*Task objective*
Set down the entries once more, exactly as given.

*Records to process*
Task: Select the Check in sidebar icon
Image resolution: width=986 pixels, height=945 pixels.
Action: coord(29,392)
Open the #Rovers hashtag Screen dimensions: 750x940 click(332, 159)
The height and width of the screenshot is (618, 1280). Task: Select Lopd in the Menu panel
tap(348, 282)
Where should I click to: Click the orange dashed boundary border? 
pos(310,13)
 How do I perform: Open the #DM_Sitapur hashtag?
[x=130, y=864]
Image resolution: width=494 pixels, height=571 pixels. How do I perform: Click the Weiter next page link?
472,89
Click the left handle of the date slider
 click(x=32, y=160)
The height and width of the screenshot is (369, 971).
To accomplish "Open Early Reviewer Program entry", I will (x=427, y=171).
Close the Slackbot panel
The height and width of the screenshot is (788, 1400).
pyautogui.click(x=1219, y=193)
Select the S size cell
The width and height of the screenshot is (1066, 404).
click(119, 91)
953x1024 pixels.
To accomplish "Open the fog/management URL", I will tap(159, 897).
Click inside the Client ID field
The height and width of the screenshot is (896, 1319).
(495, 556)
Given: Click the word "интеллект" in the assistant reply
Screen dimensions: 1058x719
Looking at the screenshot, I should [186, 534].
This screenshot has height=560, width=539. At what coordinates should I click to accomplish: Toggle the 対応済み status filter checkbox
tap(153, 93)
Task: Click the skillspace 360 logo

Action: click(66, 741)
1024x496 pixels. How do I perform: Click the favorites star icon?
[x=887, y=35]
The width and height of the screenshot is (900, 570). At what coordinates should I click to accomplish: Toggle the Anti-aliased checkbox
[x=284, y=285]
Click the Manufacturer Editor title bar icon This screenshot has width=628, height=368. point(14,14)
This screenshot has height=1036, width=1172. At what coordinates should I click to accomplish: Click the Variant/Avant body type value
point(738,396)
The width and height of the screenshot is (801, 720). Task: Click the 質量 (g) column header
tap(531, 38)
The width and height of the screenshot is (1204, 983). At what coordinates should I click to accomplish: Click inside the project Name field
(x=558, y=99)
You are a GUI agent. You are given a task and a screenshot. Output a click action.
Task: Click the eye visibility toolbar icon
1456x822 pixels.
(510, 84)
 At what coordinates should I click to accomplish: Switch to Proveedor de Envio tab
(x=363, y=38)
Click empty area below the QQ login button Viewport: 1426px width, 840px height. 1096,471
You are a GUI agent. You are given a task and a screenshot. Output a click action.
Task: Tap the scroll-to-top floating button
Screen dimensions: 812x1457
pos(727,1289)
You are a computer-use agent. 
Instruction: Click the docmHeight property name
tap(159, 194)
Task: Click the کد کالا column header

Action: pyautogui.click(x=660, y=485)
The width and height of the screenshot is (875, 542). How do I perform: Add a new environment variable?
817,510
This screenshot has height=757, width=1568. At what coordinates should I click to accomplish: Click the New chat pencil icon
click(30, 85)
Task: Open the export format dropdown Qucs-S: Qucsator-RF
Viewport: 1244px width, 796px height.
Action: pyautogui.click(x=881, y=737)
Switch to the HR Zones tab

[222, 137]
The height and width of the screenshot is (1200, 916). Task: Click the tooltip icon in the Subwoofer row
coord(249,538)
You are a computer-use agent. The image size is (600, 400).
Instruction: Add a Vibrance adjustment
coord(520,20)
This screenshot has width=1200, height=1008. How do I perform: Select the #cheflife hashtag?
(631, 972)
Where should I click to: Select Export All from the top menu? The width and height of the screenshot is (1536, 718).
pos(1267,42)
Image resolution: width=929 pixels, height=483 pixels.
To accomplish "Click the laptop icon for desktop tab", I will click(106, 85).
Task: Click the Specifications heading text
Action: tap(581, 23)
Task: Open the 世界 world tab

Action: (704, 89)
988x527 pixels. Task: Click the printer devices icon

*Exercise solution*
Task: Select the Check in sidebar icon
Image resolution: width=986 pixels, height=945 pixels.
Action: coord(29,392)
Open the #Rovers hashtag Screen dimensions: 750x940 click(332, 159)
The height and width of the screenshot is (618, 1280). Task: Select Lopd in the Menu panel
tap(348, 282)
Where should I click to: Click the orange dashed boundary border? 
pos(310,13)
 How do I perform: Open the #DM_Sitapur hashtag?
[x=130, y=864]
Image resolution: width=494 pixels, height=571 pixels. How do I perform: Click the Weiter next page link?
472,89
Click the left handle of the date slider
 click(x=32, y=160)
The height and width of the screenshot is (369, 971).
To accomplish "Open Early Reviewer Program entry", I will (x=427, y=171).
Close the Slackbot panel
The height and width of the screenshot is (788, 1400).
pyautogui.click(x=1219, y=193)
Select the S size cell
The width and height of the screenshot is (1066, 404).
click(119, 91)
953x1024 pixels.
To accomplish "Open the fog/management URL", I will tap(159, 897).
Click inside the Client ID field
The height and width of the screenshot is (896, 1319).
(495, 556)
Given: Click the word "интеллект" in the assistant reply
Screen dimensions: 1058x719
Looking at the screenshot, I should [186, 534].
This screenshot has height=560, width=539. At what coordinates should I click to accomplish: Toggle the 対応済み status filter checkbox
tap(153, 93)
Task: Click the skillspace 360 logo

Action: click(66, 741)
1024x496 pixels. How do I perform: Click the favorites star icon?
[x=887, y=35]
The width and height of the screenshot is (900, 570). At what coordinates should I click to accomplish: Toggle the Anti-aliased checkbox
[x=284, y=285]
Click the Manufacturer Editor title bar icon This screenshot has width=628, height=368. point(14,14)
This screenshot has height=1036, width=1172. At what coordinates should I click to accomplish: Click the Variant/Avant body type value
point(738,396)
The width and height of the screenshot is (801, 720). Task: Click the 質量 (g) column header
tap(531, 38)
The width and height of the screenshot is (1204, 983). At what coordinates should I click to accomplish: Click inside the project Name field
(x=558, y=99)
You are a GUI agent. You are given a task and a screenshot. Output a click action.
Task: Click the eye visibility toolbar icon
1456x822 pixels.
(510, 84)
 At what coordinates should I click to accomplish: Switch to Proveedor de Envio tab
(x=363, y=38)
Click empty area below the QQ login button Viewport: 1426px width, 840px height. 1096,471
You are a GUI agent. You are given a task and a screenshot. Output a click action.
Task: Tap the scroll-to-top floating button
Screen dimensions: 812x1457
pos(727,1289)
You are a computer-use agent. 
Instruction: Click the docmHeight property name
tap(159, 194)
Task: Click the کد کالا column header

Action: pyautogui.click(x=660, y=485)
The width and height of the screenshot is (875, 542). How do I perform: Add a new environment variable?
817,510
This screenshot has height=757, width=1568. At what coordinates should I click to accomplish: Click the New chat pencil icon
click(30, 85)
Task: Open the export format dropdown Qucs-S: Qucsator-RF
Viewport: 1244px width, 796px height.
Action: pyautogui.click(x=881, y=737)
Switch to the HR Zones tab

[222, 137]
The height and width of the screenshot is (1200, 916). Task: Click the tooltip icon in the Subwoofer row
coord(249,538)
You are a computer-use agent. The image size is (600, 400).
Instruction: Add a Vibrance adjustment
coord(520,20)
This screenshot has width=1200, height=1008. How do I perform: Select the #cheflife hashtag?
(631, 972)
Where should I click to: Select Export All from the top menu? The width and height of the screenshot is (1536, 718).
pos(1267,42)
Image resolution: width=929 pixels, height=483 pixels.
To accomplish "Click the laptop icon for desktop tab", I will click(106, 85).
Task: Click the Specifications heading text
Action: tap(581, 23)
Task: Open the 世界 world tab

Action: (704, 89)
988x527 pixels. Task: Click the printer devices icon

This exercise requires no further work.